All the governors expressed a commitment to interstate cooperation as well as collaboration with the Federal Government and the private sector. They all described the importance of education for building an adequate cyber workforce.
Gula offered some advice for the states on how to help develop the kind of ecosystem that would support security. If you want to build a cyber industry in your state, he said, "Buy local," and foster opportunities for startups. Businesses look for opportunity zones, and indeed anything that makes it easier for startups to raise funds. He encouraged those at the summit to think about different ways of explaining cybersecurity, perhaps by describing it as "datacare" on the analogy with healthcare.
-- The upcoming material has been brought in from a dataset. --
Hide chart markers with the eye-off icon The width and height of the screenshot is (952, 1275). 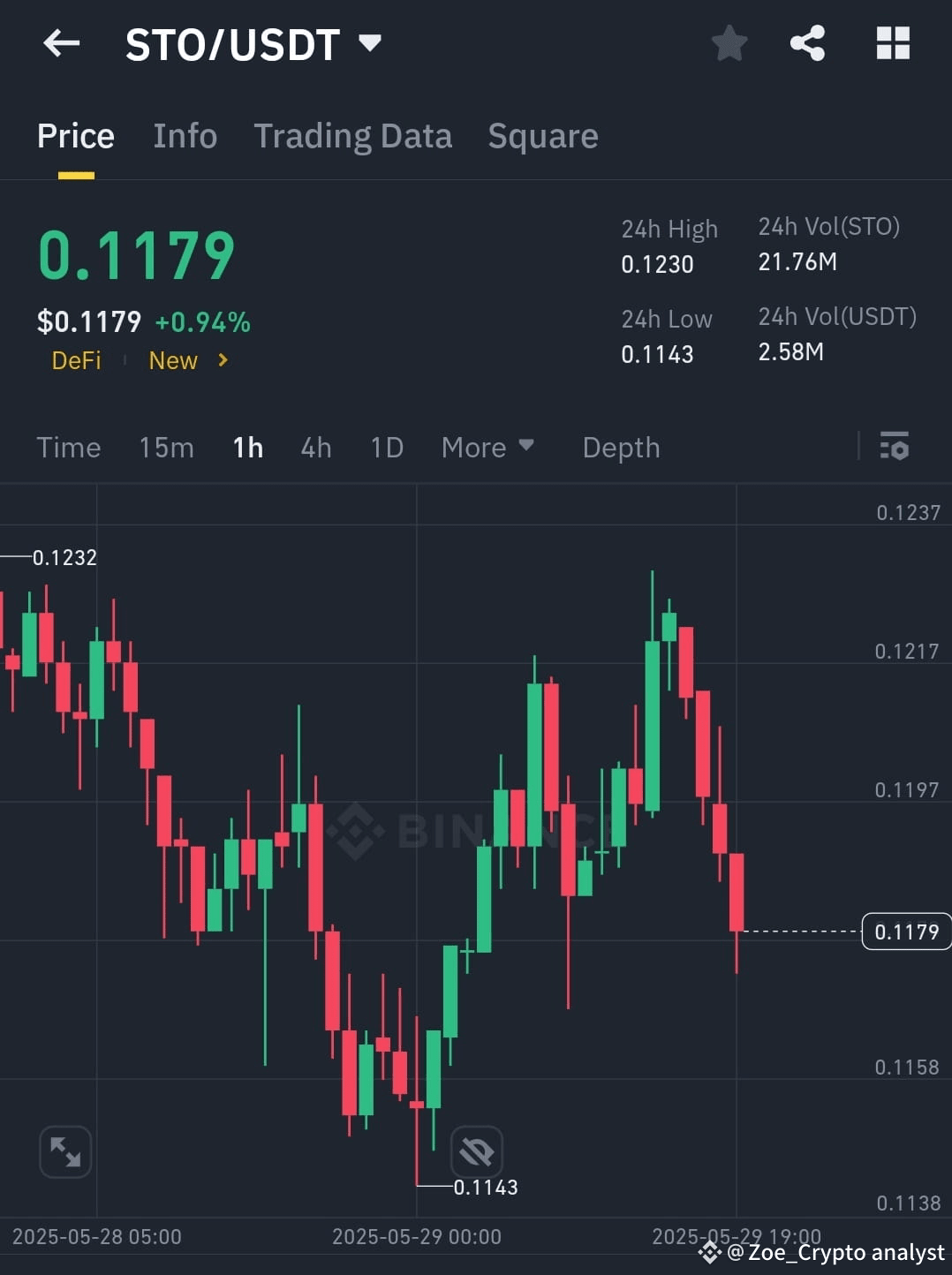pos(475,1151)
Such fresh explanations might help draw more talent into the industry.
The view from the private sector: innovation in the service of security.
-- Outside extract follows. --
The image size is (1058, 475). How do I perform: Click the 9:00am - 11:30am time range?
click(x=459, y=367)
The final session, "A Private Sector Perspective: Championing Innovation and Collective Defense," was described as "A conversation on public-private partnerships and the importance of holistic strategies for strengthening cybersecurity." Moderated by Dean Keith Bowman (College of Engineering and Information Technology, University of Maryland Baltimore County), the panel included General Keith Alexander, US Army, Retired (Founder, Chairman & Co-CEO, IronNet), Daniel R. Ennis (Executive Director of the University of Maryland Cyber Initiative and CEO of DRE Consulting), Kevin Perkins (Senior Vice President and Chief Security Officer, Exelon), Dr. Mohan Suntha (President and CEO, University of Maryland Medical System), Dr. Phyllis Schneck (Vice President and Chief Information Security Officer,Northrop Grumman), Tina Williams-Koroma (President and CEO, TCecure), and Robert Lee (Chief Executive Officer, Dragos).
All expressed a commitment to cooperation for defense. They favored imposition of costs on bad actors, and agreed that everyone needs to know what aspects of security they're responsible for.
General Alexander made two points in particular. First, the experience of the COVID-19 pandemic showed, clearly, the importance of state governments in the US system. They bear a comparable importance in cybersecurity. Second, "We should all be concerned about increasingly harsh rhetoric from official China." Chinese cyberespionage represents a "huge threat," responsible for the transfer, he said, of about $500 billion in intellectual property annually. Russia is a comparably dangerous threat. We need to be able to retaliate effectively against such adversaries. And such retaliation is properly a Federal responsibility. But collective defense, including appropriate retaliation, depends upon prompt sharing of information so that we can build an accurate common operational picture.
Robert Lee closed the session by arguing that government should "say why and what, but not how." The electrical power sector has done this, and done so effectively. A more prescriptive environment, Lee said, would not have permitted such positive development. He contrasted this approach with TSA's recent pipeline cybersecurity directive: telling companies to patch within thirty days is "absurd." Patching in these environments isn't simple, and doesn't lend itself to this kind of direction. Better to encourage effective patch management than to push checklist compliance on an industrial sector.